> [Aim of the exercise] Return, word for word, the part of the news report on BD's Alaris Infusion Central cybersecurity notice that begins at the words "BD (NYSE:BDX) today" and stops after the words "where it participates.".

> [Excerpted passage]
= Beginning of Section =

BD (NYSE:BDX) today issued a voluntary notification regarding cybersecurity vulnerabilities with its Alaris Infusion Central software.
Alaris Infusion Central, a standalone software — separate from pumps — provides data from the Alaris pumps. It allows healthcare providers to monitor infusion data sent from Alaris Plus and Alaris neXus pumps on a computer. Alaris Infusion Central is not sold in the U.S. Despite similar product family names, the vulnerability does not impact users of the Alaris PCU 8015 or Alaris Systems Manager.
BD said in the notice that it communicates with customers about cybersecurity vulnerabilities. This enables providers to manage potential risks through awareness and guidance. The company voluntarily shared the vulnerability with FDA, CISA and ISAOs where it participates.
The notice relates to the BD Alaris Infusion Central software, versions 1.1 to 1.3.2. This software may contain a recoverable password after the installation. No patient health is stored in the database, though some site installations may choose to store personal data.
BD said the vulnerability received a 7.3 (High) score in the Common Vulnerability Scoring System (CVSS). A threat actor requires local access to the software’s server, which limits the attack surface. Any such attack would have high impact to confidentiality and integrity, though. It also may have partial impact to the availability of data. Obtaining access to the password could result in disclosure and tampering of resident personal data.
The company determined a low probability of harm. Alaris Infusion Central collects and displays medical device data. It has no access to control, configure or operate the connected infusion pump.
BD said it revised its installation procedure to prevent the vulnerability in future installations. It recommends that users change passwords periodically and ensure physical access controls. Only authorized administrators should have access to the Alaris Infusion Central server.
Another Alaris issue for BD
Today’s notice from BD is the latest setback for Alaris, which has had its fair share over the past few years.
In early 2020, the company initiated an FDA Class I recall for the infusion pumps. The recall centered around multiple system errors, software errors, and use-related errors.
BD cut its financial outlook for that year after it enacted a hold of new shipments of Alaris pumps. BD applied for a new FDA clearance for the pumps in April 2021. It began a remediation effort in July 2021.
Last August, a federal judge in New Jersey ruled that a lawsuit against BD over how it communicated company performance amid its Alaris problems may proceed.
The most recent update on Alaris came in one sentence from the company’s fourth-quarter earnings call earlier this month. EVP and CFO Chris DelOrefice said: “regarding Alaris, we continue to only model shipments related to medical necessity in line with fiscal 2022 demand.”

= End of Section =

> [Input data]
= Beginning of Section =

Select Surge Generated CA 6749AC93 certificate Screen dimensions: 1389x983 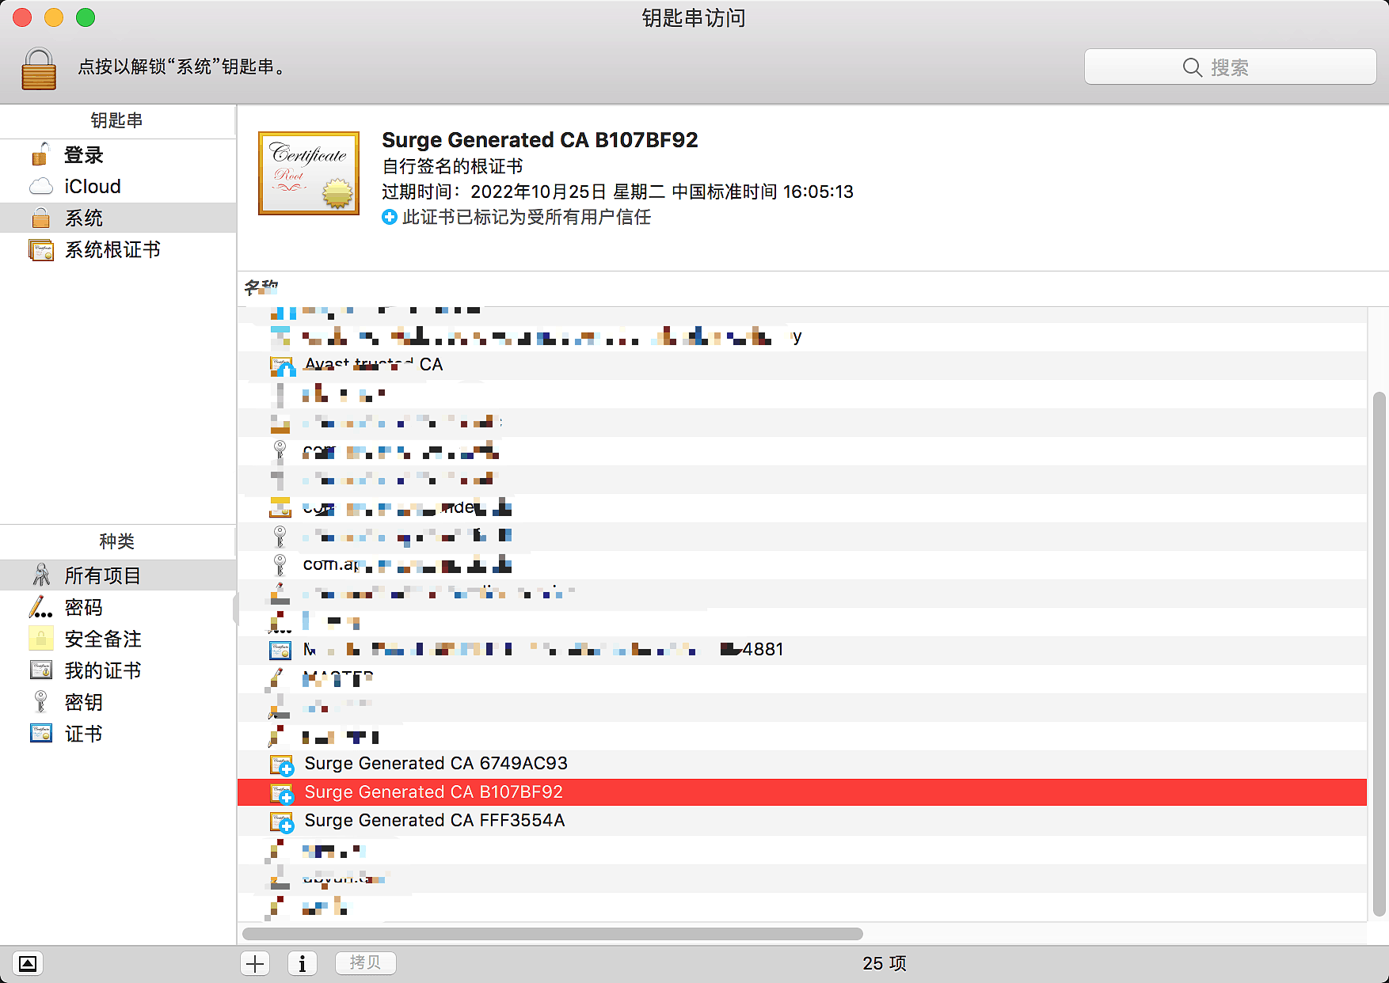(x=436, y=764)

= End of Section =

> [Result of the task]
BD (NYSE:BDX) today issued a voluntary notification regarding cybersecurity vulnerabilities with its Alaris Infusion Central software.
Alaris Infusion Central, a standalone software — separate from pumps — provides data from the Alaris pumps. It allows healthcare providers to monitor infusion data sent from Alaris Plus and Alaris neXus pumps on a computer. Alaris Infusion Central is not sold in the U.S. Despite similar product family names, the vulnerability does not impact users of the Alaris PCU 8015 or Alaris Systems Manager.
BD said in the notice that it communicates with customers about cybersecurity vulnerabilities. This enables providers to manage potential risks through awareness and guidance. The company voluntarily shared the vulnerability with FDA, CISA and ISAOs where it participates.